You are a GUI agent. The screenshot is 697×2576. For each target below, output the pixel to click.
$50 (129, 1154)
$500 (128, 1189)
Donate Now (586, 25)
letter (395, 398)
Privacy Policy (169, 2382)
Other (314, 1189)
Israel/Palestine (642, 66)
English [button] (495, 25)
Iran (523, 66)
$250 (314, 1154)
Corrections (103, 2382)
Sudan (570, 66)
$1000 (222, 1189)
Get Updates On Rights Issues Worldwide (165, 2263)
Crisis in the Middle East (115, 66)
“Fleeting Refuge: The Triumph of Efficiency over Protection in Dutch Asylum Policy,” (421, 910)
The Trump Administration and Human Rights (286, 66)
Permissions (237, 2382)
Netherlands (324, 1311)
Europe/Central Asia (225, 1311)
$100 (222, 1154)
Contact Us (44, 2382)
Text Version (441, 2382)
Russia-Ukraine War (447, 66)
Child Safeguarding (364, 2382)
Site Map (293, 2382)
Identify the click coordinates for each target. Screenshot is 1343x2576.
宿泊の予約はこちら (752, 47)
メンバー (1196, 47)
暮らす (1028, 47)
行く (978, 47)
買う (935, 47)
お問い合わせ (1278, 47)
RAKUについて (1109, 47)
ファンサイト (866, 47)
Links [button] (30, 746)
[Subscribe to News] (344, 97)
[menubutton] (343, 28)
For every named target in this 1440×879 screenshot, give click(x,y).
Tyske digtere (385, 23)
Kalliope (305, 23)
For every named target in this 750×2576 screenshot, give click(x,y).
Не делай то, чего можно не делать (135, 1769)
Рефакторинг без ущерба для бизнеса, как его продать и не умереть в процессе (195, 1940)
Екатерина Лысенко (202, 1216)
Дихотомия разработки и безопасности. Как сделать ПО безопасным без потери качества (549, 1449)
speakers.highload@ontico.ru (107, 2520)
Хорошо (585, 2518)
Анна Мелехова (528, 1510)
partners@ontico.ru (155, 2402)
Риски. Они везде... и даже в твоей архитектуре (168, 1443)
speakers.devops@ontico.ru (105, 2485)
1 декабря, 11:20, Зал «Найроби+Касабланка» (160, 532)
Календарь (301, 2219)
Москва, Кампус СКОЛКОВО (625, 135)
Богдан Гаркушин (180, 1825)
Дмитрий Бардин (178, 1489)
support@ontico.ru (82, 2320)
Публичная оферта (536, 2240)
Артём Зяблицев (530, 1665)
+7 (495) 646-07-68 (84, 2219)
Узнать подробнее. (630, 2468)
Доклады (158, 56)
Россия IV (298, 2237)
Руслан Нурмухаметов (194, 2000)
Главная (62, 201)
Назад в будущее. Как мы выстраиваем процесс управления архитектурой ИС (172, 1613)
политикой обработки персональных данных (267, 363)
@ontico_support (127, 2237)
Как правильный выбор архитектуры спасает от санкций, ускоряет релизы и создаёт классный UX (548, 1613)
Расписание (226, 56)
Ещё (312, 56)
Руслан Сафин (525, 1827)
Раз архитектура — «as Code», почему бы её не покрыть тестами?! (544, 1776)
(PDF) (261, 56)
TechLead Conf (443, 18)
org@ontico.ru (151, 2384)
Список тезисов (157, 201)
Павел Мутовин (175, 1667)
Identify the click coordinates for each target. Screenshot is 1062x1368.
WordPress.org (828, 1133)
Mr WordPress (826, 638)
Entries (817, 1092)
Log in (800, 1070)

Task prompt
Reproduce the data between the lines containing "Риски. Они везде..." and "Богдан Гаркушин (180, 1825)", inclusive, replacing "Календарь" with "Афиша" and leaving everything else unchanged.

The output
Риски. Они везде... и даже в твоей архитектуре (168, 1443)
speakers.devops@ontico.ru (105, 2485)
1 декабря, 11:20, Зал «Найроби+Касабланка» (160, 532)
Афиша (301, 2219)
Москва, Кампус СКОЛКОВО (625, 135)
Богдан Гаркушин (180, 1825)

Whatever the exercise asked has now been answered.